Among their national demands in Switzerland, women are calling for equal pay, investment in the care sector, recognition of the real value of unpaid women’s work at home and in the community and zero tolerance of gender-based violence, as well as for effective measures to prevent both psychological and physical harassment. #MeToo highlighted the global scale of the violence and harassment that women endure. Delegates to the International Labour Organization’s Centenary have been wearing purple to show their support and highlight the need for international rules.
“The call has been resonating throughout the world and is now echoing through the streets Geneva and Switzerland. Women are demanding equal treatment. A working environment free from violence and harassment underpins any progress to achieving this. I am confident that together, governments, workers and employers will send a clear message that violence and harassment are no longer tolerated in the world of work,” said Sharan Burrow, ITUC General Secretary.
Progress towards gender equality has stagnated over the past decade and today the number of women that have experienced violence and harassment still stands at 818 million. Women are responding and, over the past 24 months, they have led historic mobilisations across the world. From extension of paid maternity leave in the Philippines, to new legal measures to protect workers from misuse of non-disclosure agreements in the UK, women and their unions have achieved real progress in the world of work.

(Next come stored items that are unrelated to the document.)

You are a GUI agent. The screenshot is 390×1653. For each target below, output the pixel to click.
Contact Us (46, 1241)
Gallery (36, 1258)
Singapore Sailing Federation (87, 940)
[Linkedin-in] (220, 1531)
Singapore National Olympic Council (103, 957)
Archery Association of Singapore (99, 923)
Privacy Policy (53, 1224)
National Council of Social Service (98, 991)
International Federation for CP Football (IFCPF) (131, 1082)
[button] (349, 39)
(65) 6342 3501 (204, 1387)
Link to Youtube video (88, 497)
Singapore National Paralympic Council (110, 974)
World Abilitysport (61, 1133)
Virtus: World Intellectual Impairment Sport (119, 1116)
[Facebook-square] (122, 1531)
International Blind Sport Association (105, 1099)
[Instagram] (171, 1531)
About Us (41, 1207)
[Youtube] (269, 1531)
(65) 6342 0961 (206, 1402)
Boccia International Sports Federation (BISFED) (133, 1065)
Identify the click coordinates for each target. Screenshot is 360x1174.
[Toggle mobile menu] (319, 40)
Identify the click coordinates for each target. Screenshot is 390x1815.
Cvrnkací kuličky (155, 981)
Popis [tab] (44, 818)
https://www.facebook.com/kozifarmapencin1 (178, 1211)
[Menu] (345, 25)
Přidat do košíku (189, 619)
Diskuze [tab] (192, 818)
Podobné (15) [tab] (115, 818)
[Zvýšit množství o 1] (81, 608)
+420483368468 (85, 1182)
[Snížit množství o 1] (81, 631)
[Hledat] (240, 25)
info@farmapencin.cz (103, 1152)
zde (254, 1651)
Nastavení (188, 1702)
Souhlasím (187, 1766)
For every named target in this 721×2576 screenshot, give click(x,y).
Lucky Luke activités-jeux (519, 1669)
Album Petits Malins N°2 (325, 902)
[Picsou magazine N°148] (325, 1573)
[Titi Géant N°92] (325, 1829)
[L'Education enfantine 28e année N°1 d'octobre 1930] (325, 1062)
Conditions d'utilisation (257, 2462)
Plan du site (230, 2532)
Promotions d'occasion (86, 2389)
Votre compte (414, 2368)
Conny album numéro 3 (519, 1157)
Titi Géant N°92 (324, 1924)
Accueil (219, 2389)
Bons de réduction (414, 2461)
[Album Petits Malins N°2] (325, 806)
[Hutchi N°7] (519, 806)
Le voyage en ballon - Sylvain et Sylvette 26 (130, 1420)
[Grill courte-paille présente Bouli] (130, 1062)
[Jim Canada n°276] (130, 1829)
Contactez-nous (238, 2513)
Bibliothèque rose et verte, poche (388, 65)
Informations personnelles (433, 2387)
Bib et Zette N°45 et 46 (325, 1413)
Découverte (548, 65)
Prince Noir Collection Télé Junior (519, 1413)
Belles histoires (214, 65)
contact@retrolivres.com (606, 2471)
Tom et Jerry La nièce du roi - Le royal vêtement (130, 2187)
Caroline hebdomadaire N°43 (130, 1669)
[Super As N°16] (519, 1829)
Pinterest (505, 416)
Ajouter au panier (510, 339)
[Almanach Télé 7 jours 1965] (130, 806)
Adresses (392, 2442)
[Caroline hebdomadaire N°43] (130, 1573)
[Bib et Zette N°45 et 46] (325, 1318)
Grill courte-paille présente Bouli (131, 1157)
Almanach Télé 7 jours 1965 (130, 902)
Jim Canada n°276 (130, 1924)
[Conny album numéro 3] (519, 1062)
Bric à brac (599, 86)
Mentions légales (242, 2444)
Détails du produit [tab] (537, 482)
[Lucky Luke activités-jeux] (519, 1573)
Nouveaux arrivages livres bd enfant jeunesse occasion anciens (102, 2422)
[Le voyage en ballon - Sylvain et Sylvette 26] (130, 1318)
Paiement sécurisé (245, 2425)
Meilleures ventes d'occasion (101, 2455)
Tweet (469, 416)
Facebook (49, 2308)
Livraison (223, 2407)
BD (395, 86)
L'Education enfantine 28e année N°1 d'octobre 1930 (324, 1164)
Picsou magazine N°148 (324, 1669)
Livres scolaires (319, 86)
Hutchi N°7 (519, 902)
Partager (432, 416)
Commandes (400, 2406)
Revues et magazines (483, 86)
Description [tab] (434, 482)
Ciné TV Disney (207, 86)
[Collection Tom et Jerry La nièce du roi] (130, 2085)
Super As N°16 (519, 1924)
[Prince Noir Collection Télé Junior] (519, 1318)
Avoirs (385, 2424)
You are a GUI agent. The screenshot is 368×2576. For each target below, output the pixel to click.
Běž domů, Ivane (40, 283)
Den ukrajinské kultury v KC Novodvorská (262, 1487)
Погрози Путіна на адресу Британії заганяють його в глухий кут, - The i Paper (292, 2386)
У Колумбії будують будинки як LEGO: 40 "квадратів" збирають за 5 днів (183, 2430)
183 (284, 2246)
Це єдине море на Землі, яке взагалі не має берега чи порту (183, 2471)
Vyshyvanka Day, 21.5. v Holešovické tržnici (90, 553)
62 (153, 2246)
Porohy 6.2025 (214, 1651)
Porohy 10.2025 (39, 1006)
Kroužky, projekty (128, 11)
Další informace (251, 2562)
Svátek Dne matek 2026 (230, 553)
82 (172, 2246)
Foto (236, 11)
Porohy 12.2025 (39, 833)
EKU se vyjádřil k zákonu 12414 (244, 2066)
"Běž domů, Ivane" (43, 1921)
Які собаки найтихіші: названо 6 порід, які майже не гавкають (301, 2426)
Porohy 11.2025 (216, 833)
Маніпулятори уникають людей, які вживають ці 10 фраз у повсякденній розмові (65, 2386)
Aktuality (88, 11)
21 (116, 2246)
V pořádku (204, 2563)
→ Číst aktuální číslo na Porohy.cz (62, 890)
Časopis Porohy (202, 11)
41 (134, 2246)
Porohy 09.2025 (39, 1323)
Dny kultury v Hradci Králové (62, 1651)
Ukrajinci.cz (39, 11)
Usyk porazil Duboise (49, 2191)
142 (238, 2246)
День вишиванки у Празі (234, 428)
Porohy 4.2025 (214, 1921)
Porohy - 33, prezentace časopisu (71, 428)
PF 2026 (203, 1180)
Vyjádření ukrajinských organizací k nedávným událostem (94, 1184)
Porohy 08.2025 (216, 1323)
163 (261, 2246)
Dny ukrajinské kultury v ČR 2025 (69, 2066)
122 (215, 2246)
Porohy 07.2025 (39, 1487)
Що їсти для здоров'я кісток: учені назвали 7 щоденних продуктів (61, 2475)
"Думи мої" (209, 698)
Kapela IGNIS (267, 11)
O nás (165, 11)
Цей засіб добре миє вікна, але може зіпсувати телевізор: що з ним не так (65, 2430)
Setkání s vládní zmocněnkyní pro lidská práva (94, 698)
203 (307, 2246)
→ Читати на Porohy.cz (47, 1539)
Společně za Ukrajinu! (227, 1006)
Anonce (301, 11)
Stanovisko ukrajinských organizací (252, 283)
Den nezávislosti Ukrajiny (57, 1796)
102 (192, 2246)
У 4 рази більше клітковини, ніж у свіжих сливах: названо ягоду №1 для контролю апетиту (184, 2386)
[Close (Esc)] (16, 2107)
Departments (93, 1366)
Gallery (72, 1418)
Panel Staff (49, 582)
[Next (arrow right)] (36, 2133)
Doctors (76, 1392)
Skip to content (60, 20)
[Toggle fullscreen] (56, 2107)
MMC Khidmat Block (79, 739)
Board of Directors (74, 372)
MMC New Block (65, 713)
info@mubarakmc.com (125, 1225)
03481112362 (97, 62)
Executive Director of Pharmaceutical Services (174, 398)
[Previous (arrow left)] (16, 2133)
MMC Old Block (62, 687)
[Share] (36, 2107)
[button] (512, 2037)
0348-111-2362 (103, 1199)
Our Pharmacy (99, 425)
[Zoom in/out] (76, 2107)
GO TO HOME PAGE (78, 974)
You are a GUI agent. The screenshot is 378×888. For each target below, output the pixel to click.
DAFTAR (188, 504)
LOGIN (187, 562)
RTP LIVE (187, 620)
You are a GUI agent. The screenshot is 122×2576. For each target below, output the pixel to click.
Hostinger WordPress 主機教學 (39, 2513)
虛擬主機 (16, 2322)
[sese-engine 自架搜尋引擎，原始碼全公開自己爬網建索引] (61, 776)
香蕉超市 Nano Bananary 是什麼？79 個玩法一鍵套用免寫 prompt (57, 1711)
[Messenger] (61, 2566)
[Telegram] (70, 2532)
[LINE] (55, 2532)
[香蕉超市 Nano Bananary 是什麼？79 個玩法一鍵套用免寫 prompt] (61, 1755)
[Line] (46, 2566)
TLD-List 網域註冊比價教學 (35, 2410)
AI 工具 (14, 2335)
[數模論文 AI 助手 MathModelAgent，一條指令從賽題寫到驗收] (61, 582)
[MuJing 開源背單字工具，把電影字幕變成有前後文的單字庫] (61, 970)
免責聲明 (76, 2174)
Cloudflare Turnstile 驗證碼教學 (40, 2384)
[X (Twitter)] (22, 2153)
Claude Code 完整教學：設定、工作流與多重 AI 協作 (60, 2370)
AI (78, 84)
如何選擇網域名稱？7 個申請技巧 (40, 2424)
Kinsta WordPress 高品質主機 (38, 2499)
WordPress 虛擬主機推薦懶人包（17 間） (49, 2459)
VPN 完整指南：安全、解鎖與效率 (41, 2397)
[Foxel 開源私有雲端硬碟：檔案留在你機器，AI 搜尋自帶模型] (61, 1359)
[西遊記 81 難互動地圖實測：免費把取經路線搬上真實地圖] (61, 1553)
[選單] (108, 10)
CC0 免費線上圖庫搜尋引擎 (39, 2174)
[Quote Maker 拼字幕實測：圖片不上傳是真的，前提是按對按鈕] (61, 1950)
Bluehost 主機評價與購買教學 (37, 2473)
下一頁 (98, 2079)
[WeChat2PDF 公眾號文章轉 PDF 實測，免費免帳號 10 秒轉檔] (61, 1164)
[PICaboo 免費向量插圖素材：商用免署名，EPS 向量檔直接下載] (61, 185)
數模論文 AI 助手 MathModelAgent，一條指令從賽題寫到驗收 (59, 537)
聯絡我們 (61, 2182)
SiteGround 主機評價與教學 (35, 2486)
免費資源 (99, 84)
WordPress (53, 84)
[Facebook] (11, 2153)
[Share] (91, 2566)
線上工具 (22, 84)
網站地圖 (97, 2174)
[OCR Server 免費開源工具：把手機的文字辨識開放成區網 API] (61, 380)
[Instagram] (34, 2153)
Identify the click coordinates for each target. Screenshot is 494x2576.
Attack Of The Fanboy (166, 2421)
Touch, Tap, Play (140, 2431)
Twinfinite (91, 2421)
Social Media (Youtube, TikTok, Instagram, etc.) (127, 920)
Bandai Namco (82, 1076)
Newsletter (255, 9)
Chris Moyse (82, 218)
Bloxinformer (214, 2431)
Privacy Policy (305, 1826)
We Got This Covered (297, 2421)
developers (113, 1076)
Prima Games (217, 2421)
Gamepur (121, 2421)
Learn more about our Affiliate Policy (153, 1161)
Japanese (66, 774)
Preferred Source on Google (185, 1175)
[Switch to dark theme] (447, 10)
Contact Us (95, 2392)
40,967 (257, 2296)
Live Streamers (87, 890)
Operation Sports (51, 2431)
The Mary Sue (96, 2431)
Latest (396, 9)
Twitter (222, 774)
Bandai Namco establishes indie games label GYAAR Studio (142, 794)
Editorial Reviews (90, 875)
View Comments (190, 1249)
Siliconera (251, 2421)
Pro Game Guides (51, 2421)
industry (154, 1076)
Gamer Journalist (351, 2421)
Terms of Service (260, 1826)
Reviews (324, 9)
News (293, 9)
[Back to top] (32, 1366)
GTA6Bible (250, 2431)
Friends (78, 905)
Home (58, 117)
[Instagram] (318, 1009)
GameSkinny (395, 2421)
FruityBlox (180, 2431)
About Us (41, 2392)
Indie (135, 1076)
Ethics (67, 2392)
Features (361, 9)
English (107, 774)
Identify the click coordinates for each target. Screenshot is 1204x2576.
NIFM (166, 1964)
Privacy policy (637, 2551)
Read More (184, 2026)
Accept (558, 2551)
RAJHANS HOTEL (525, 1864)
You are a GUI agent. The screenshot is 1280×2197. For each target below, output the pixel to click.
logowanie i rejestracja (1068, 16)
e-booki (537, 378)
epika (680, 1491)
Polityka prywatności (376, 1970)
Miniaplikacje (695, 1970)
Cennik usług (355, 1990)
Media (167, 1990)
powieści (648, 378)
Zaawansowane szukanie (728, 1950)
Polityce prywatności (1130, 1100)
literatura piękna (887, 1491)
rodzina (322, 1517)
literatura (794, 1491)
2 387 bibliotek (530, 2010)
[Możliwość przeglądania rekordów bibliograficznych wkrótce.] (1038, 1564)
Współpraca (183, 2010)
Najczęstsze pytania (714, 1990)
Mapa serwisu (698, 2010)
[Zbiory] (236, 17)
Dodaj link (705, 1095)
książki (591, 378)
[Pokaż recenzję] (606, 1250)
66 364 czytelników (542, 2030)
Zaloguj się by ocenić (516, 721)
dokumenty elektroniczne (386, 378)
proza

“Geneva today is a testament to the global women’s rising we have seen over the past two years. Women have been rightfully taking their struggle to the workplace, which is central to the persistence of gender-inequalities. The depth of our determination is streaming through the streets and flying high above the buildings and together we are making ground towards a fairer world of work.
“What is promising is that some employers have been also stepping up and showing the world what is possible. We have seen the application of new and innovative workplace policies, training and grievance mechanisms that are making a real difference to the lives of working women. It is time to consolidate and generalise these practices,” said Burrow.